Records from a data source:
------------------------

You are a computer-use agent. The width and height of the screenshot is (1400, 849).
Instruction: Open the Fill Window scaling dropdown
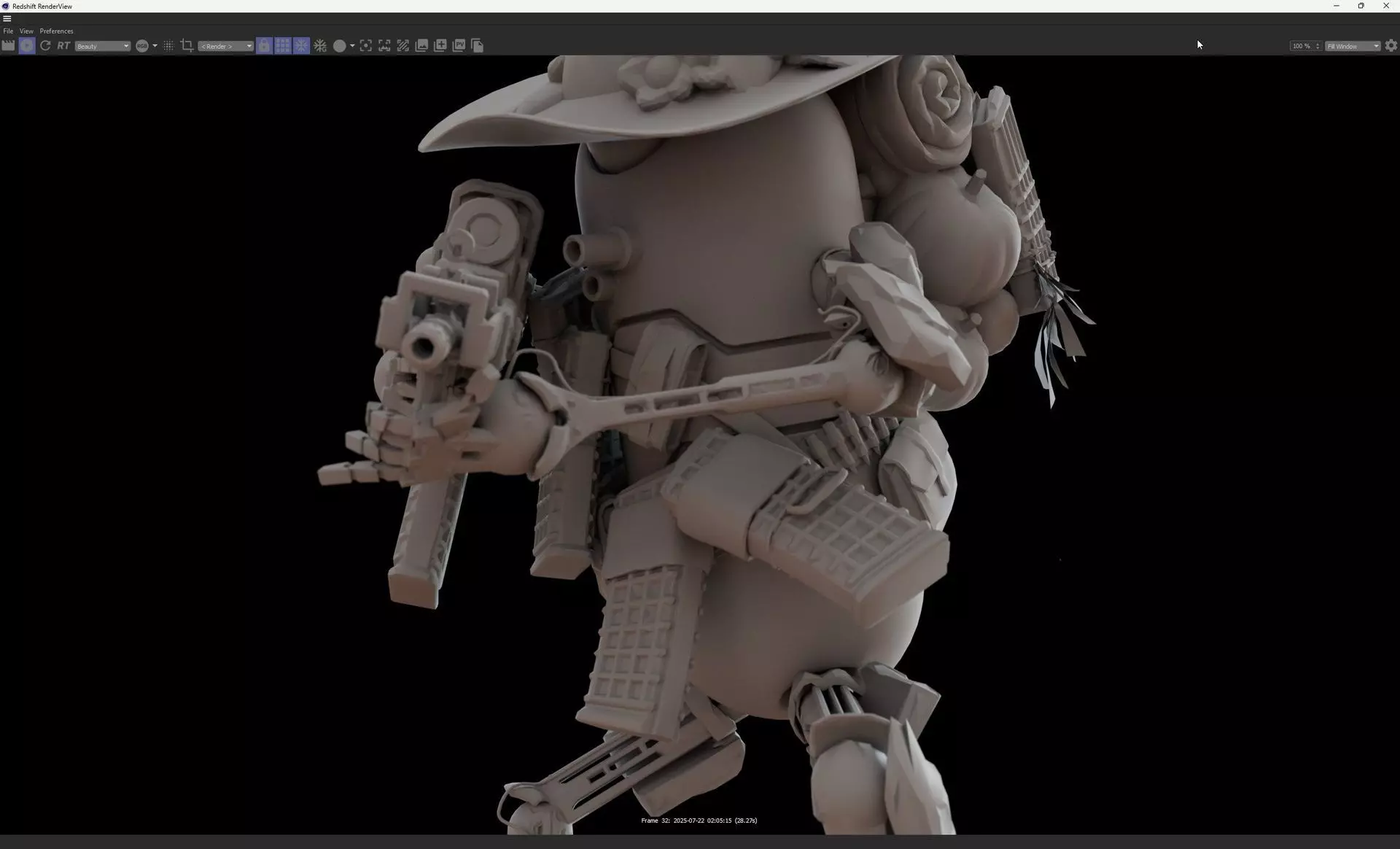click(x=1353, y=46)
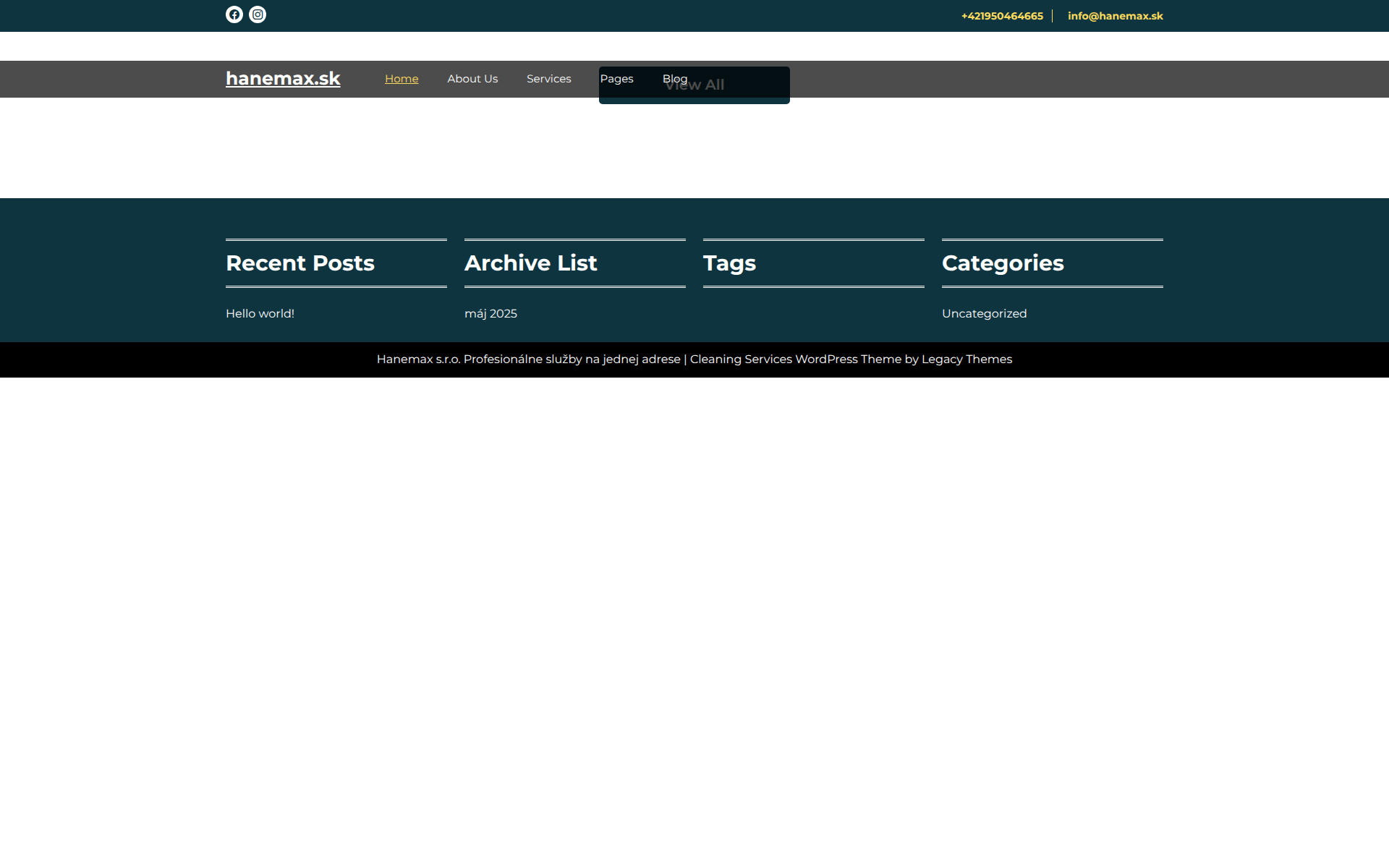Open the Hello world! recent post

260,313
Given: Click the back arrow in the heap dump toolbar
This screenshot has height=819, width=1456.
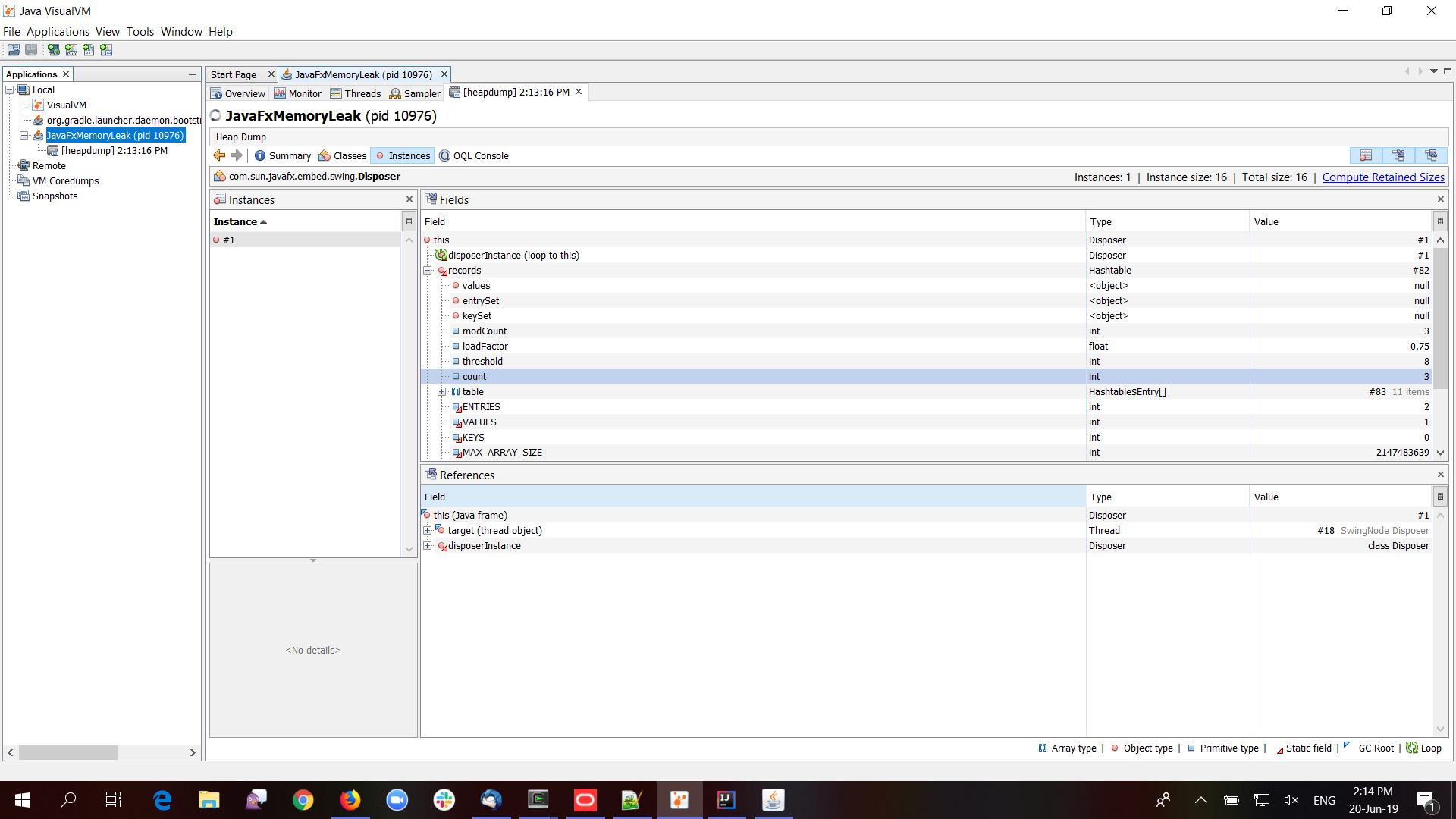Looking at the screenshot, I should [x=219, y=155].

------------------------

▶ INSTRUCTIONS TO FOLLOW: Exclude the images and copy every record above exactly.

▶ RESULT OF THIS EXERCISE:
You are a computer-use agent. The width and height of the screenshot is (1400, 849).
Instruction: Open the Fill Window scaling dropdown
click(x=1353, y=46)
Open the Hello world! recent post

260,313
Given: Click the back arrow in the heap dump toolbar
This screenshot has height=819, width=1456.
Looking at the screenshot, I should [x=219, y=155].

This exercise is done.